復元された掛川城大手門(一の門)。奥に見えるのが大手門番所
天守閣から東南に250m行った場所にあるのが大手門。掛川城の正面玄関にあたる門で、これも天守閣同様、一豊が建築を命じたもの。長らく場所が定かでなかったが発掘調査で、全貌が判明、復元されている。門の北側には江戸末期の建築物である大手門番所が保存されている。城内に出入りする人を監視した役人の詰所で、現存するのは全国的にも珍しい。

見逃してしまいそうな小さな稲荷だが一豊の気持ちが込められている
一豊が掛川城を大修築する際に、伏見稲荷を大手郭と大手厩の鎮守として勧請したのが三光稲荷。三光とは、太陽、月、星のこと。1336(延元元)年、後醍醐天皇が京から吉野へ御幸する際に、闇夜で難渋したところ、伏見稲荷の社前で祈ったところ、三光に助けられという故事がある。実は新宿(内藤新宿)の鎮守社である花園神社ももとは三光神社。戦国時代から江戸初期には多くの大名が伏見稲荷を勧請したというわけだ。

1847(弘化4)年の再建である山門は東海道に面している
1600(慶長5)年、会津の上杉討伐に向かう家康を一豊が煎茶で接待したのが、掛川の郊外、旧東海道・佐夜の中山(小夜の中山=さよのなかやま)にある久延寺。一豊がこの数日後、石田三成が佐和山城にて打倒家康を盟友・大谷吉継に打ち明けているからまさに煎茶1杯で一豊の将来が決まる大事な時間だったに違いない。NHK大河ドラマ『功名が辻』では、千代が一豊に家康方につくことを強く勧めた結果という描き方をしている。

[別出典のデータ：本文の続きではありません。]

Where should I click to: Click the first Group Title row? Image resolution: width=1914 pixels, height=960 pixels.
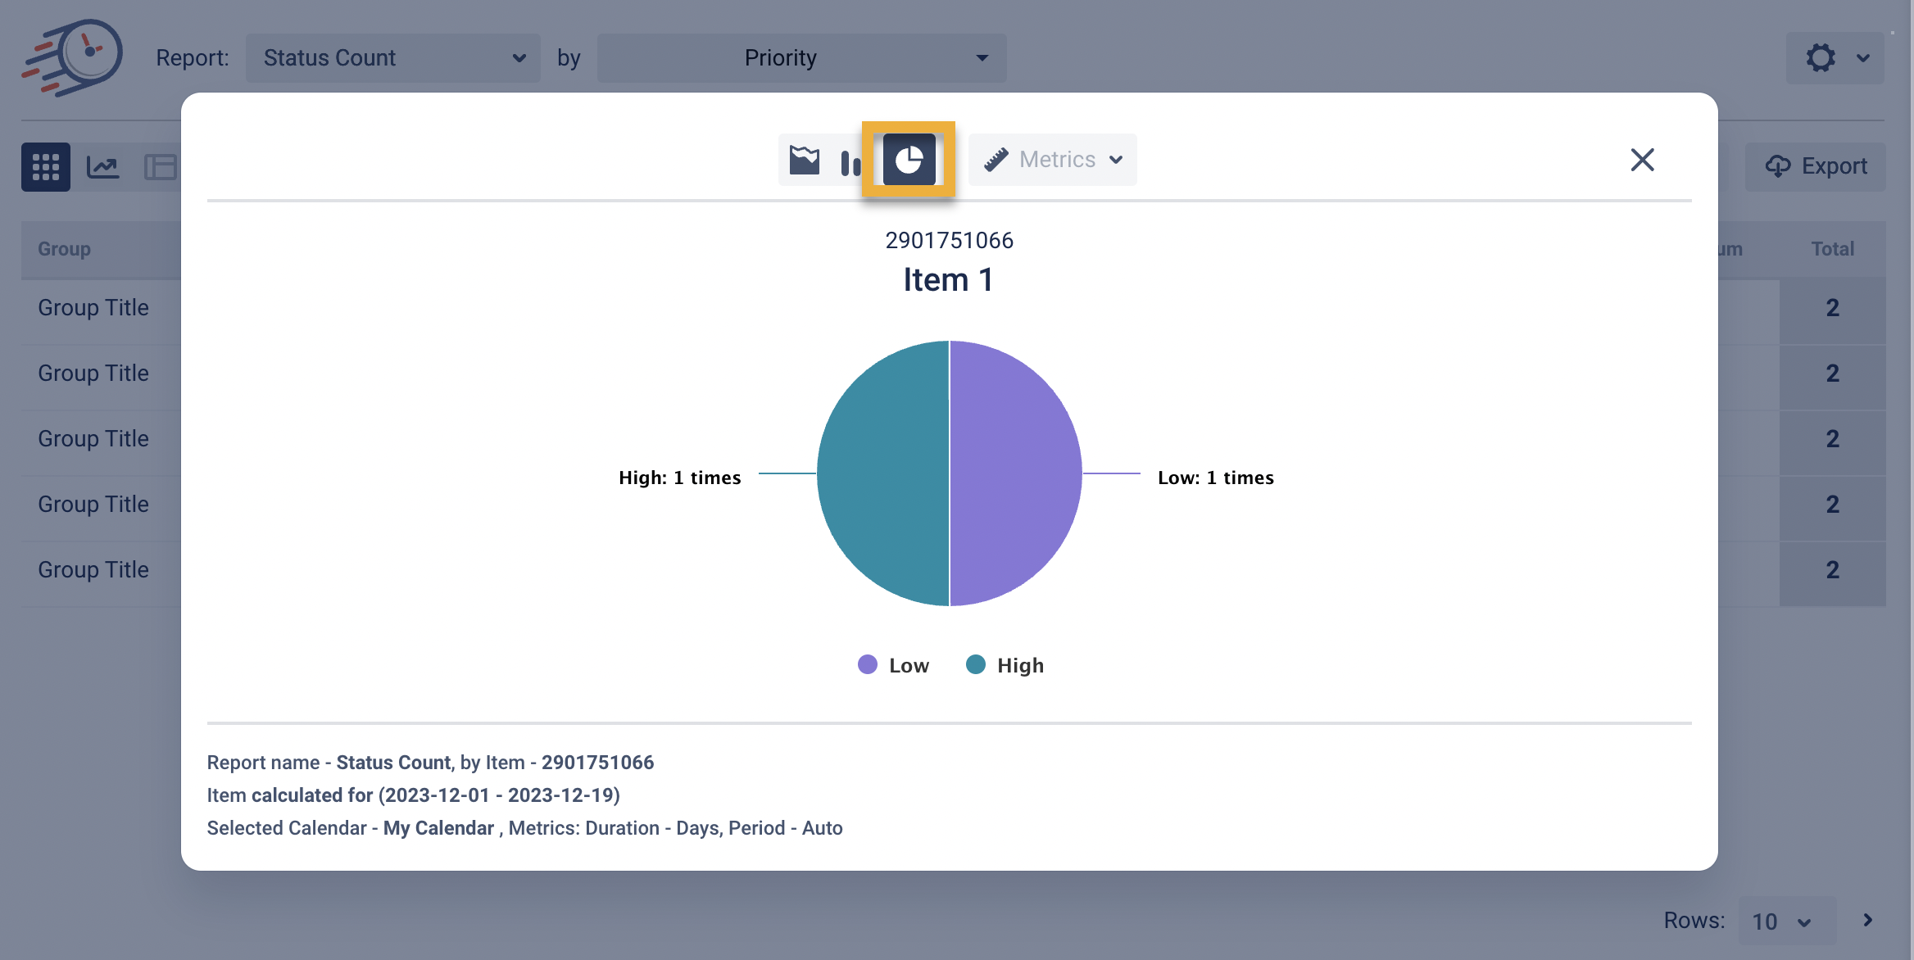click(x=93, y=308)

島田宿の大井川川越遺跡。東海道沿いに川会所などが並び往時の雰囲気が残されている
掛川が江戸に睨みをきかせる地というのは、単に東海道の真ん中に位置するというだけではない。掛川から佐夜の中山を越え、牧之原台地から金谷坂を下ると金谷に出るが、その先に横たわるのが大井川。「箱根は八里は馬でも越すが、越すに越されぬ大井川」(『箱根馬子唄』)と唄ったのは箱根の馬子たち。馬子とは馬を引いて馬の背で荷物を運ぶ馬方のこと。小田原〜三島間の箱根八里は東海道の難所といわれたが、その箱根八里は、大井川よりもましだよと馬子たちは唄ったわけだ。大井川の両岸にある島田宿と金谷宿は、江戸時代、大井川の川止めで栄えた宿場町。川越えの困難さは想像以上で、増水による川止めの最長記録はなんと28日にも及んでいる。つまり、掛川はこの天然の要害を東に配していたわけだ。

家康最後の陣跡は、陣場野という地名になって残っている
徳川家康が上杉征伐のために伏見城を出陣したのは1600(慶長5)年、6月18日。掛川に到着するのは6月24日のこと。佐夜の中山で一豊の饗応を受けた後、その日は島田に宿泊。翌日は鞠子(丸子=まりこ)で中村一氏の饗応を受け興津の清見寺に宿泊している。その後、鎌倉の鶴岡八幡宮で戦勝祈願の後、有名な「小山評定」は、7月25日。ここで石田三成の挙兵に対抗し反転して、諸将を上方に向かわせることを表明する。NHK大河ドラマ『功名が辻』では、ここで一豊は掛川城の明け渡しを家康に提言し、忠義を示している。